**ABOUT THIS EXERCISE**. Nothing but the lines from the one with "Task: Open notifications bell with 20+ badge" through the end of the data should be set down, each exactly as written, and no picture should be included.

**MATERIAL PROVIDED**.
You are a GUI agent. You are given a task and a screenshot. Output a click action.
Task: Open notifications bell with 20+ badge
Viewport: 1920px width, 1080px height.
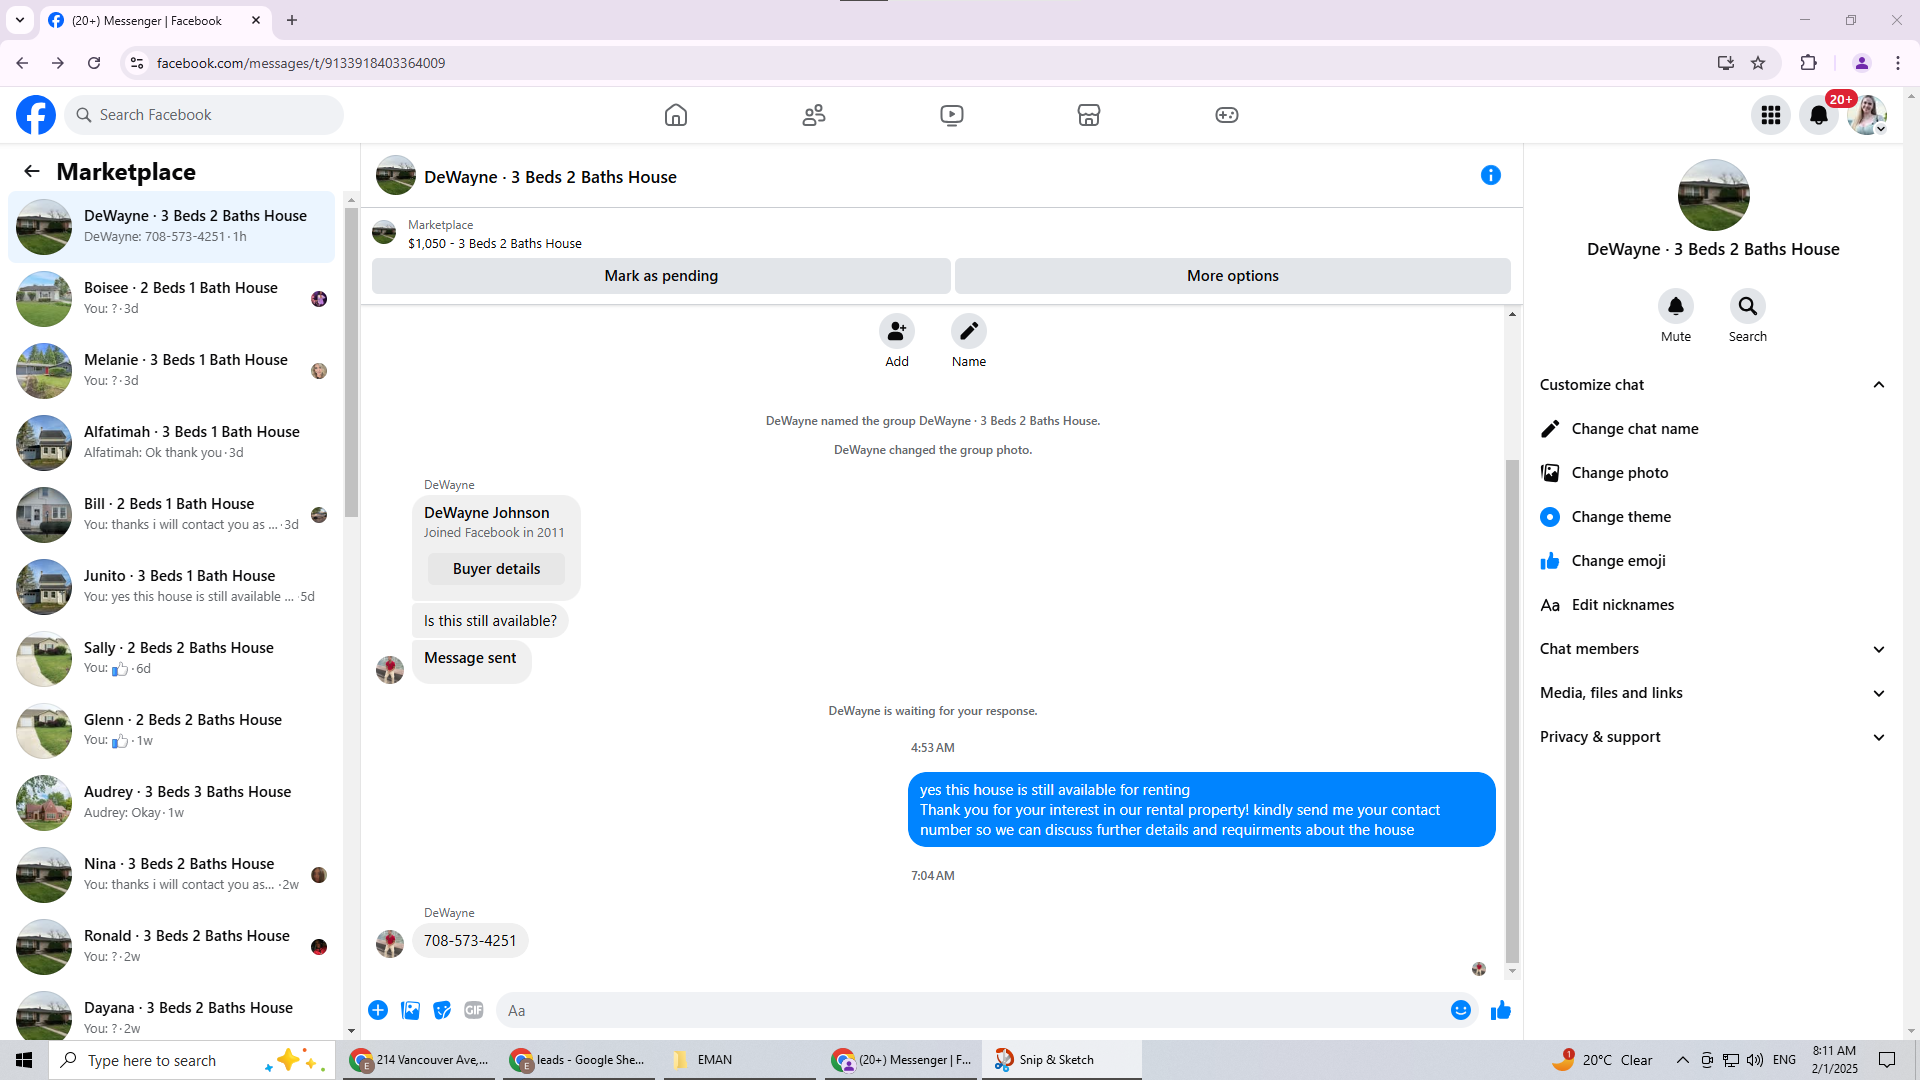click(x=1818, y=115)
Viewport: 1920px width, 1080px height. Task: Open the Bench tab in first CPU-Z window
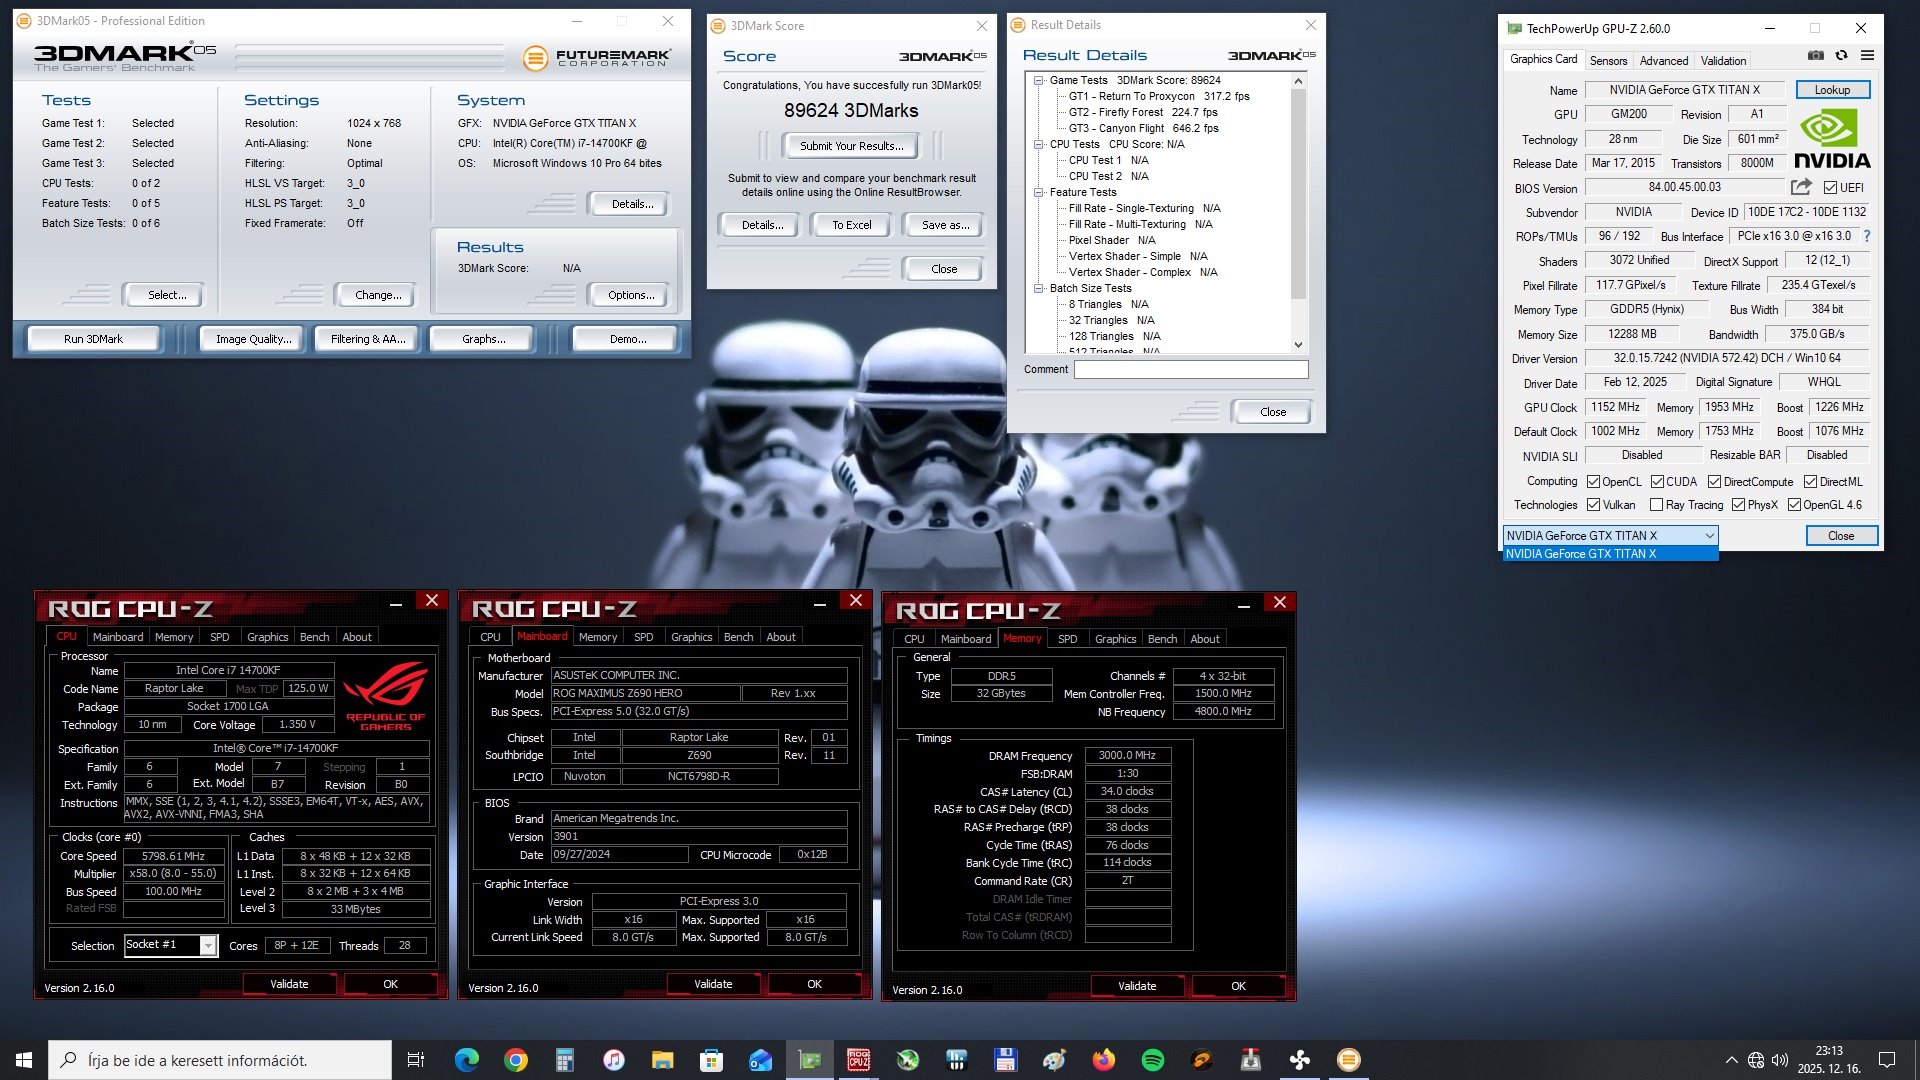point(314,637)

**ANSWER BOX**.
Task: Open notifications bell with 20+ badge
Viewport: 1920px width, 1080px height.
click(x=1818, y=115)
Viewport: 1920px width, 1080px height. Task: Open the Bench tab in first CPU-Z window
point(314,637)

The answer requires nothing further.